Huge advertising budgets are invested by firms to reach and convince potential consumers to buy their products. To optimize these investments, it is fundamental not only to ensure that appropriate consumers will be reached, but also that they will be in appropriate reception conditions. Marketing research has focused on the way consumers react to advertising, as well as on some individual and contextual factors that could mediate or moderate the ad impact on consumers (e.g. motivation and ability to process information or attitudes toward advertising). Nevertheless, a factor that potentially influences consumers’ advertising reactions has not yet been studied in marketing research: fatigue.
Fatigue can yet impact key variables of advertising processing, such as cognitive resources availability (Lieury 2004).
Fatigue is felt when the body warns to stop an activity (or inactivity) to have some rest, allowing the individual to compensate for fatigue effects. Dittner et al. (2004) defines it as “the state of weariness following a period of exertion, mental or physical, characterized by a decreased capacity for work and reduced efficiency to respond to stimuli.’’ It signals that resources will lack if we continue with the ongoing activity. According to Schmidtke (1969), fatigue leads to troubles in information reception, in perception, in coordination, in attention getting, in concentration and in thinking. In addition, for Markle (1984) fatigue generates a decrease in memory, and in communication ability, whereas it increases time reaction, and number of errors. Thus, fatigue may have large effects on advertising processing. We suggest that fatigue determines the level of available resources.
Some research about consumer responses to advertising claim that complexity is a fundamental element to take into consideration. Complexity determines the cognitive efforts the consumer must provide to understand the message (Putrevu et al. 2004). Thus, we suggest that complexity determines the level of required resources.

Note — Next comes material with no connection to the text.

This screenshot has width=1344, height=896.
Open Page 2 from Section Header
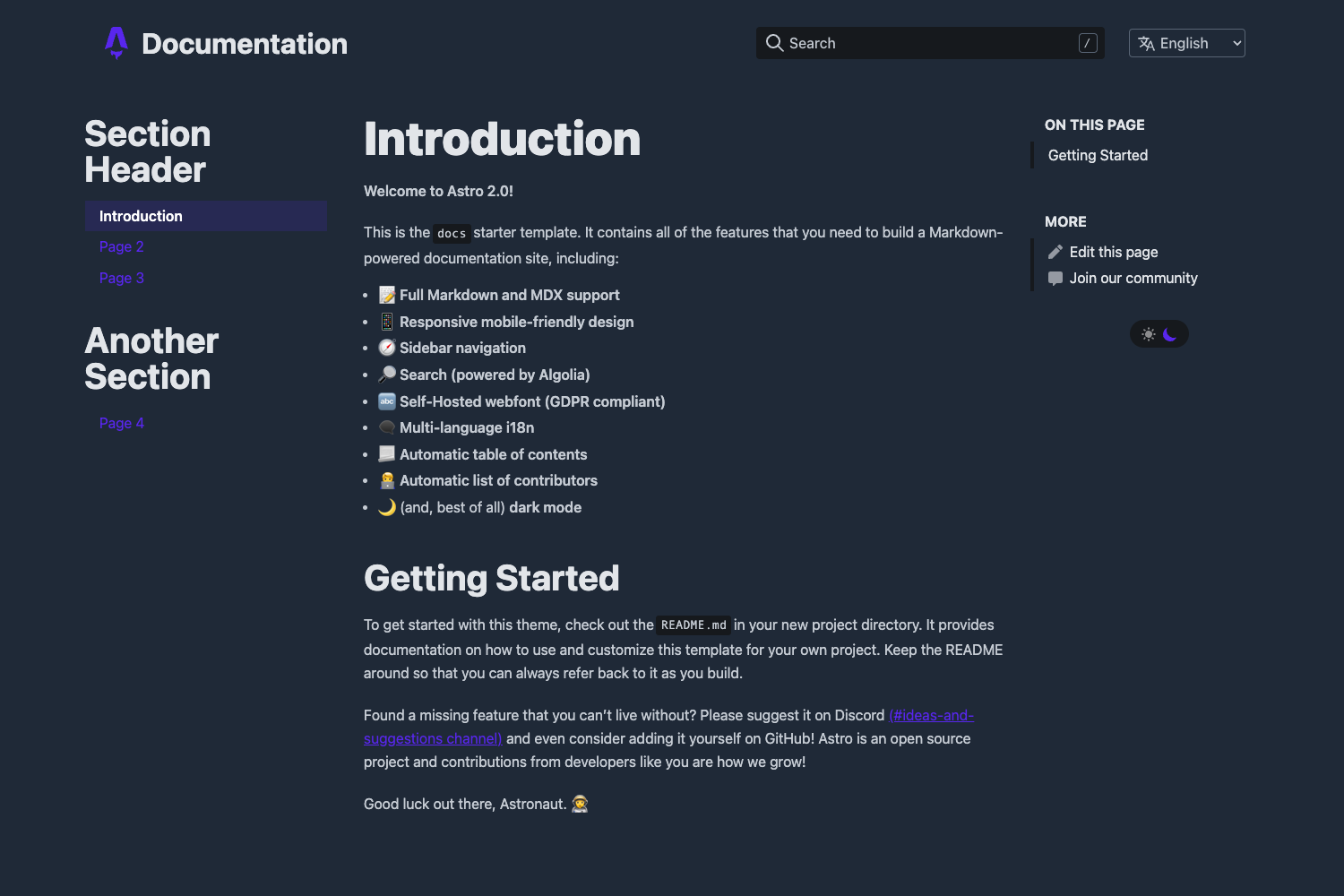tap(121, 246)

To study this complex question about need and provision of cognitive resources, we draw upon Resource Matching Theory. Anand and Sternthal (1989, 1990) are the first to state the Resource Matching principle, saying that an ad is most persuasive when the resources required to process it match the resources the viewer is willing and able to provide. They show that when the required resources exceed those available, the message is not entirely processed by the consumer. And when there are too many available resources comparing to those required, the viewer elaborates critical or unrelated thoughts.
According to the Resource Matching theory, the level of resource demanded by an ad can be high or low, and is mostly determined by the ad’s layout (Peracchio and Myers-Levy, 1997). We manipulate the level of required resources using three levels of ad complexity (low – high – extremely high). On the other side, the resource availability of an ad viewer is determined by lots of contextual and individual variables. We manipulate the level of available resources using two levels of fatigue (low – high). Tired viewers want to limit the processing effort to minimal resource requirements by making heuristics, forming overall impression at first glance. It will be easier for them to decode the message when ads are very simple. On the contrary, the most effective ads for viewers who are not tired are complex enough to draw their attention and fully use their resources. They will use more analytical strategies, looking at the details of the ad. However, if ads are too complex, they will be too difficult to understand. The viewer will be discouraged to process information and will overlook the ad.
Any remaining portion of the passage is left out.